In real life, we index lots of possible subject fields, and we additionally index the $$a as well as the whole string, so ours are a little bit more useful. A little.

4 Responses to “Stupid catalog tricks: Subject Headings and the Long Tail”

  1. Cool!. Now consider graphing the results of your counting.

    Count other things such as length of book, dates, authors, etc. When you get this far compare the subject headings with the additional counts to see whether or not their are a relationships. Are books of one type of subject generally longer than others? Was this subject heading assigned more often during specific years? Are there common authors within subject headings? Are the books in question available via full text? Can you get those full text books and determine whether or not the books were cataloged “correctly” by doing text mining against the full text. Are there sets of “better” words that could be used to describe the books?

    Fun with counting.

  2. Naomi Dushay says:

    Eric,

    I’m in the “what can we do with the data we have” camp more than the “how should our data be improved” camp, by and large. If we’re using subjects to promote discovery; having 7 million records with suboptimal inconsistent data is not surprising. Even if there are patterns such as the ones you explored off the top of your head, retrospective cataloging seems unlikely. (whispering) In fact, perhaps human cataloging isn’t really scalable. That said, I will take LCSH over call numbers, but since we have both …

  3. I think this says you’ve GOT to get into the hieararchy in LCSH in order to make em useful. Yes, the hieararchy is weird. Yes, there are actually TWO OR THREE axes of hiearchy in LCSH. But it’s the data we’ve got, like Naomi says, and I think you’ve got to get into it to make em useful.

    So a “subject” according to your analysis is simply the pre-coordinated, for example,

    “Great Britain — Social conditions — 19th century.”

    If you just make that a link and show all things with exactly the same heading, will you get others? Well, in my catalog, you’ll actually get a few hundred, yeah. (And I TRIED to find a good example that wouldn’t do that! But maybe I didn’t try hard enough). But let’s pretend not.

    Okay, but how many will you get if you look for “Great Britain — Social conditions”, or “”Great Britain — Social conditions – ANY“? A lot lot more.

    How about “Great Britain — Social conditions — 19th century — something else“? A lot more there too.

    These subject headings were designed for a card catalog world where they’d all be laid out alphabetically, so the “wildcard” strings I suggest would neccesarily be right next to the original subject.

    Our challenge is to figure out how to present these things in a rational way in the online environment instead. But it’s definitely not only linking to things with exactly the same pre-coordinated subject heading — if that often gets you very few hits other than your origin record, it’s because that’s not what LCSH was designed for.

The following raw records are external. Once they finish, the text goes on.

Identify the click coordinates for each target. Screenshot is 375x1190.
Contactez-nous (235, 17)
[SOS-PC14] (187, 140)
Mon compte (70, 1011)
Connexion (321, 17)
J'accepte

  4. “Our challenge is to figure out how to present these things in a rational way in the online environment instead.”

    Well, here the online environment can work with you rather than agsinst you, since you can make displays that show you the hierarchies radiating out in all kinds of directions.

    Ideally, for “Great Britain — Social conditions — 19th century” you’d see not just that subject and its books, but related subjects and their books as well, displayed in a way that makes it easy for you both to find books of interest and to shift your focus based on what you find.

    See this link for an example of how it works for “Great Britain — Social conditions — 19th century” in a collection of about 40,000 titles. The display shows 7 titles with that subject, and also shows a few others with more specialized subjects (social conditions in England during that time, or social conditions for women). And then it goes on to shift the focus outward a bit, looking at books on social conditions in England without the explicit time qualifier, and so on.